A loan of $775 helped purchase of local products - lemon juice, palm oil and dried fish - and transport to other regional markets for resale.

Célestine's story

This is a group loan request submitted by the ten members of the women’s tontine Takusaan de Ayidjidjo, represented by Célestine D..  Here is a translation of their microenterprise proposal:  “This is a project of small-scale trade in local products of the département of Oussouye (lemon juice, palm oil and dried fish).  These products, which are very abundant within the département, will be purchased and resold in areas where they are in short supply – in other words, the exchange of products between regions.  These products, which are in high demand and very nutritious, have motivated us to present this proposal for financing, after a study of the market and previous attempts at these activities with very limited financial resources.  The objective of the loan is to:

  • Reduce the problem of rural migration
  • Create employment for women
  • Help to improve and diversify the local diet and to ensure self-sufficiency in food

  The activities of the enterprise are: the sale of local products (lemon juice, palm oil, dried fish).  These products will be purchased in Oussouye and resold in areas where they are lacking such as Kolda, Tamba, Kaolack, and Dakar; by ship or by highway.  We are sure of being able to repay the entire loan without any difficulty and thereby remaining eligible for additional financing.  

To start the business:

Lemon juice:    350 F * 150 l *3 =      157500 F

Palm oil:           1000 F * 120 l * 2 =   240000 F

Dried fish:        500 F * 150 kg * 2 =  150000 F

Forestry taxes                                     50000 F

Total:                                                  700000 F”  

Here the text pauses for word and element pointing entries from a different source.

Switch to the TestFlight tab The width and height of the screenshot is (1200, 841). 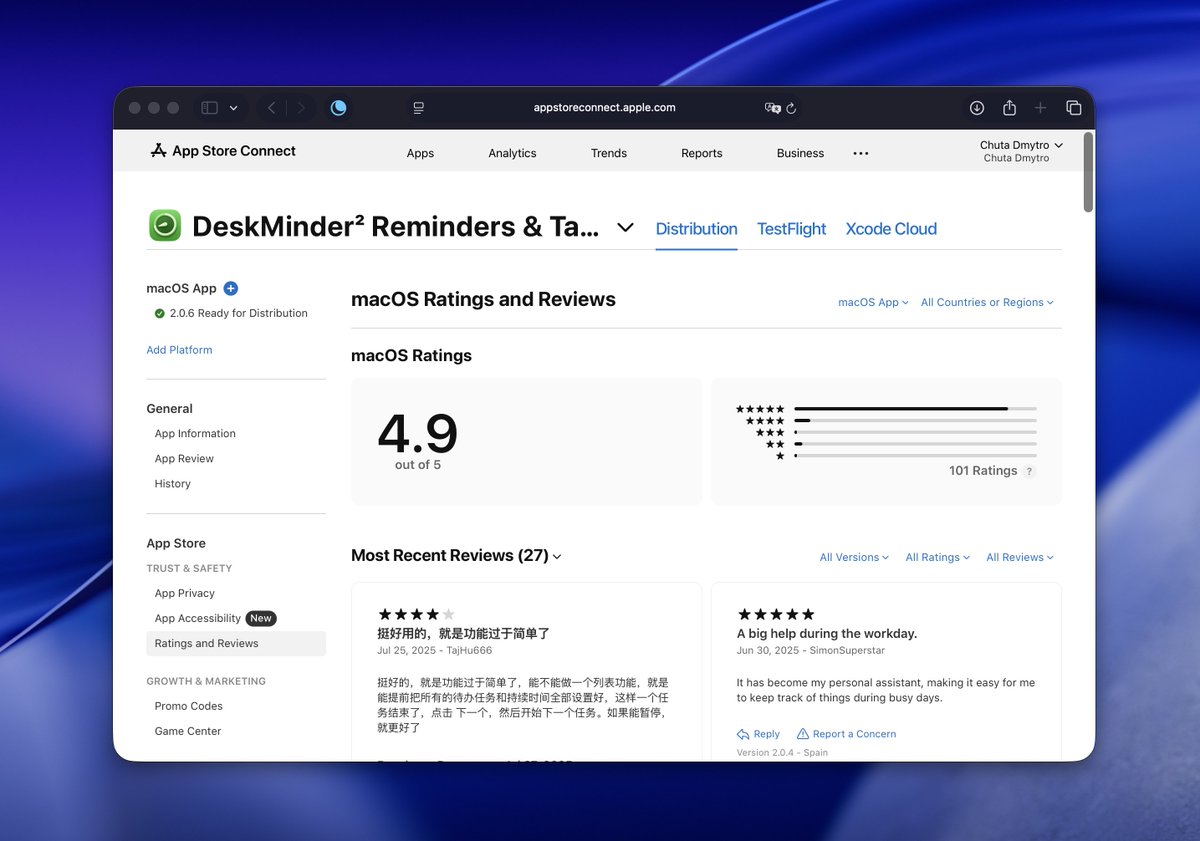[791, 228]
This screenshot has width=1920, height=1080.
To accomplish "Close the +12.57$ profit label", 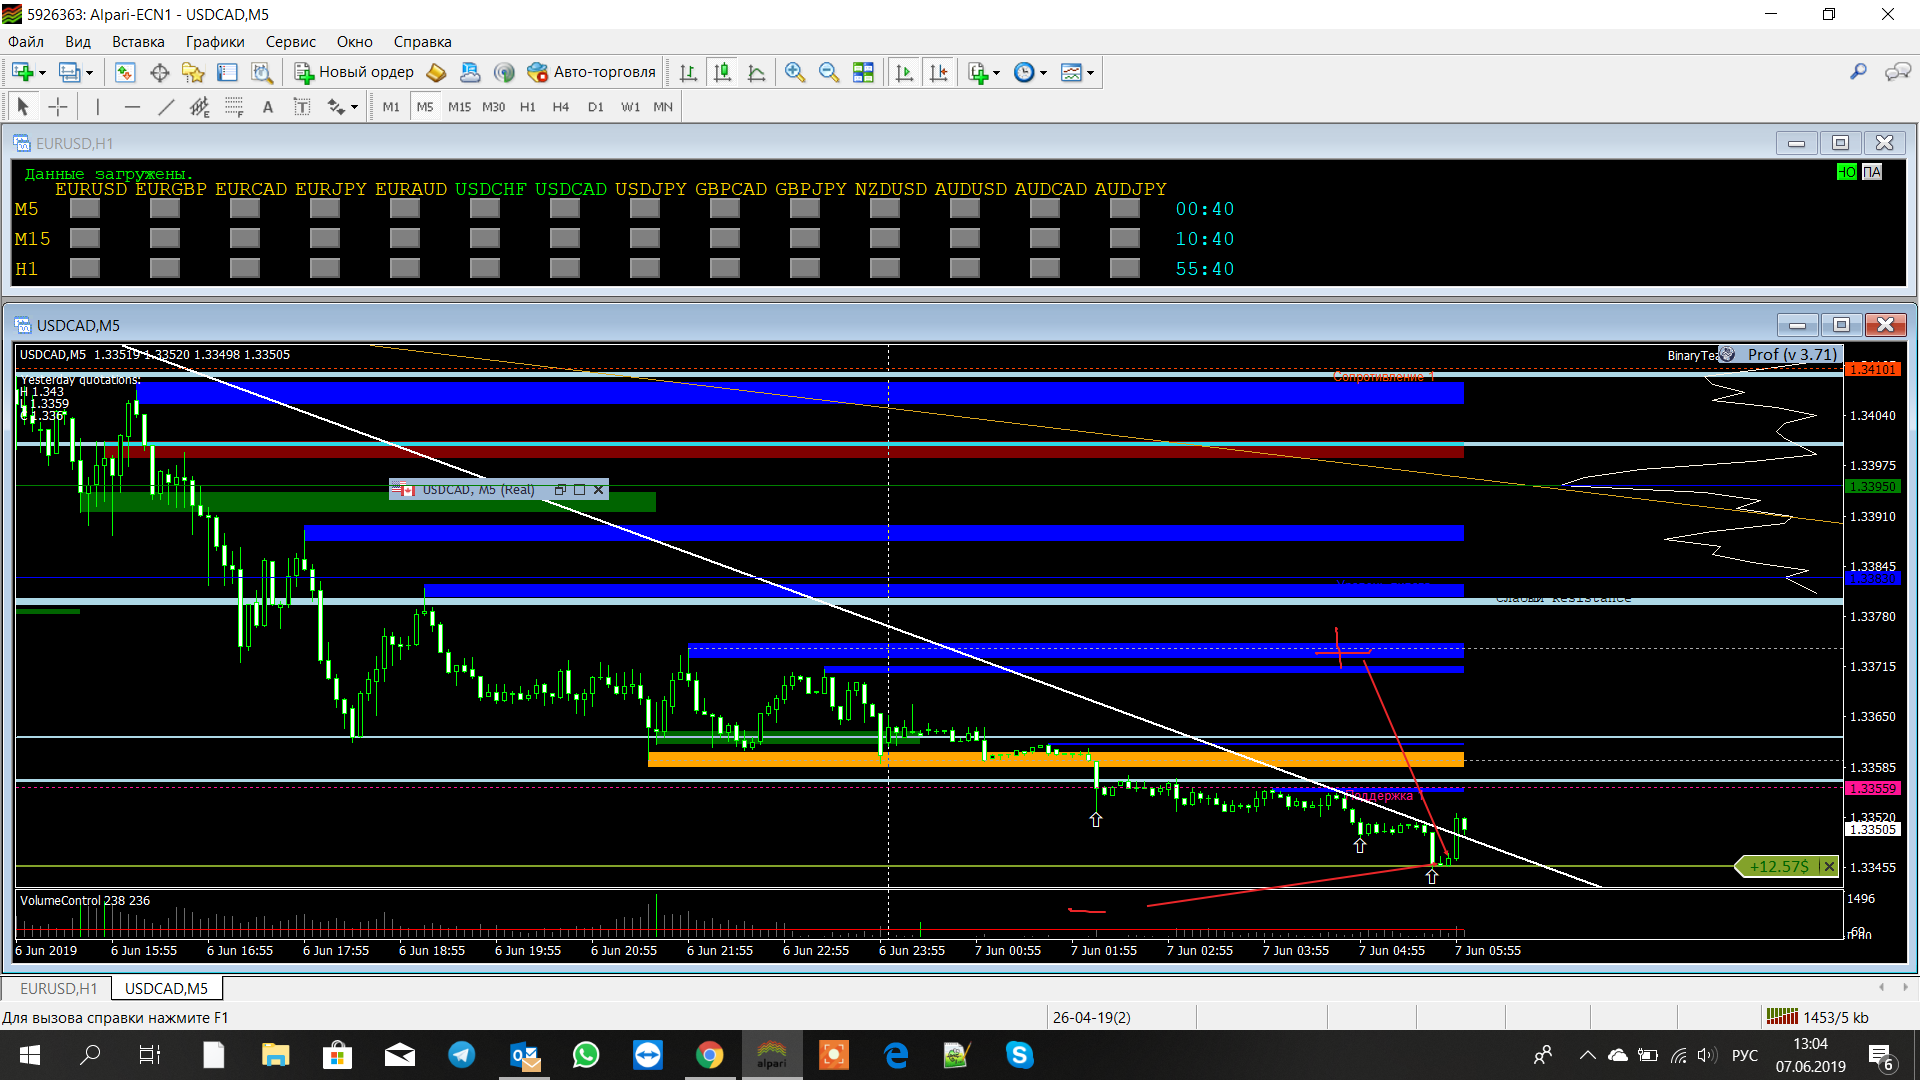I will tap(1829, 866).
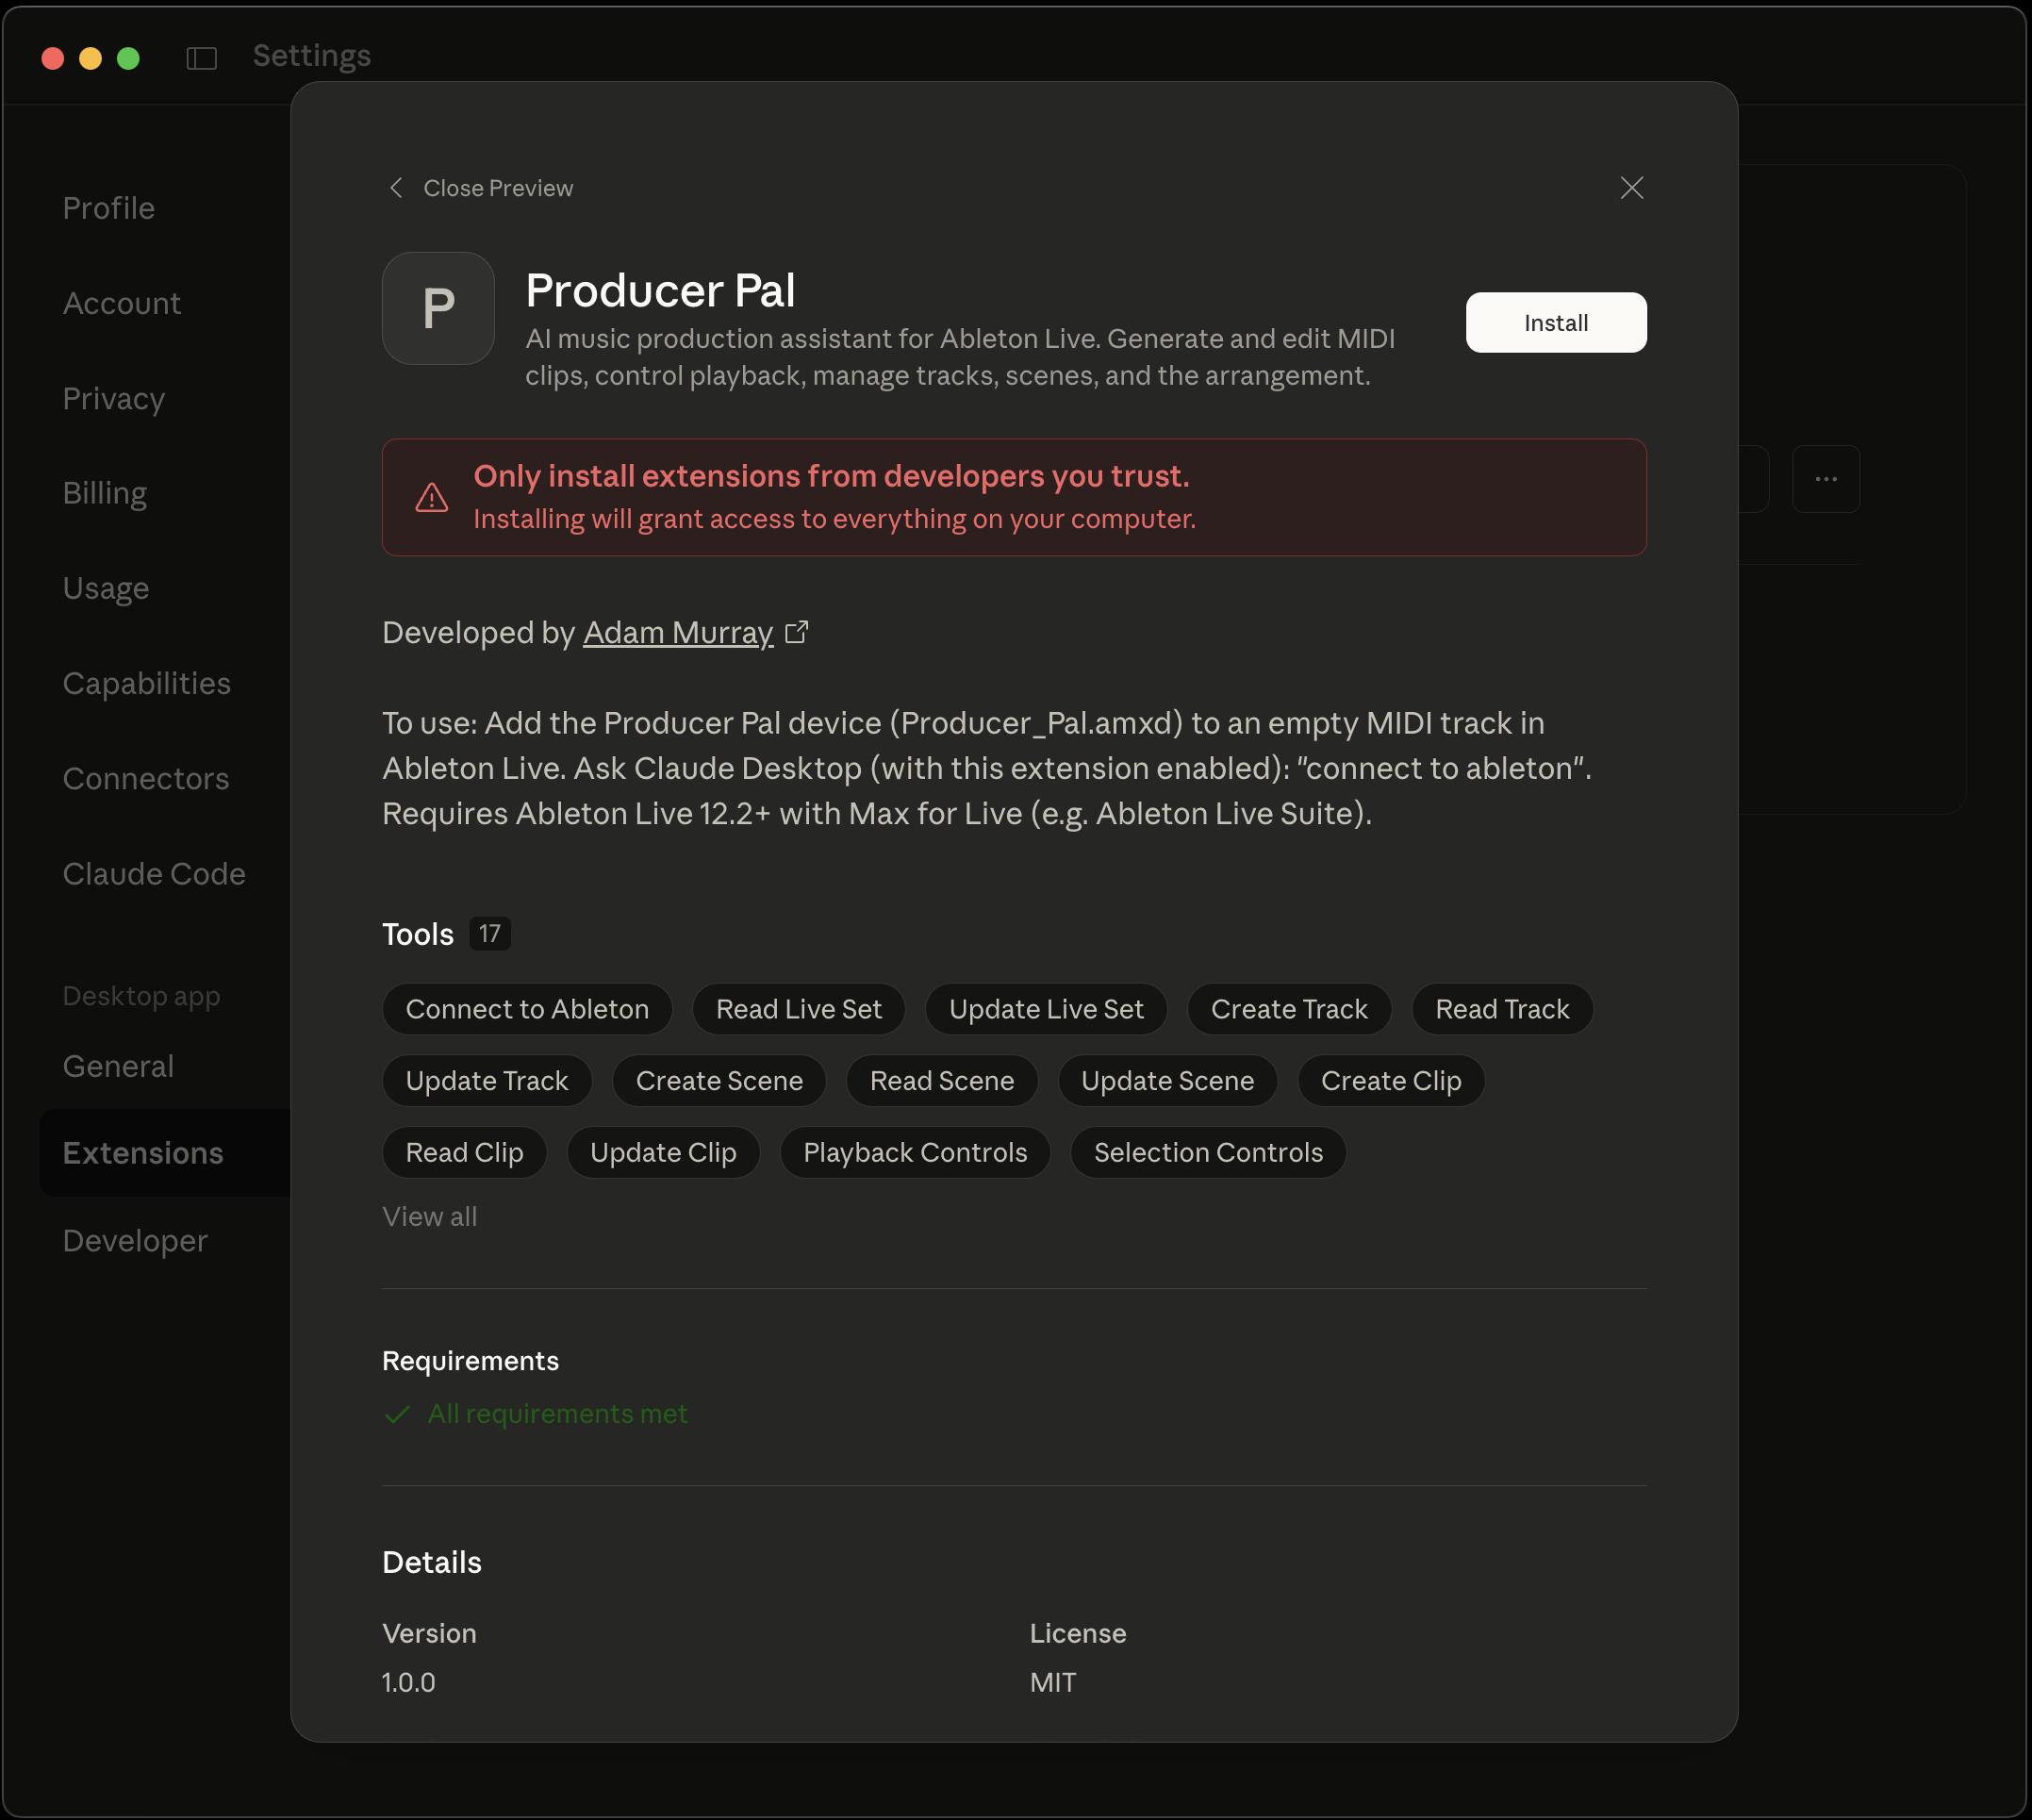Expand View all to show remaining tools

[x=429, y=1216]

Senegal is one of the world’s poorest countries, yet its solid democratic tradition and highly developed associational life distinguish it from other countries in its income group.  Especially remarkable are Senegal’s networks of rotating savings and credit associations, known as tontines.  Commonly organized by groups of twenty to thirty housewives who live in the same village, the tontines provide poor women throughout the country with small loans to finance modest income-generating activities.  Repayment rates within these associations are excellent, because they are based on local reputation and personal trust between the members.  However, their financial resources are limited to the contributions of their members, frequently subsistence farmers with very little disposable income.  This has prevented the traditional tontines from meeting the demand for rural microenterprise loans and restricted their impact on the economic development of their communities.  Senegal Ecovillage Microfinance (SEM) works with our partner organization CRESP to bridge this gap by linking traditional village credit associations with outside sources of finance.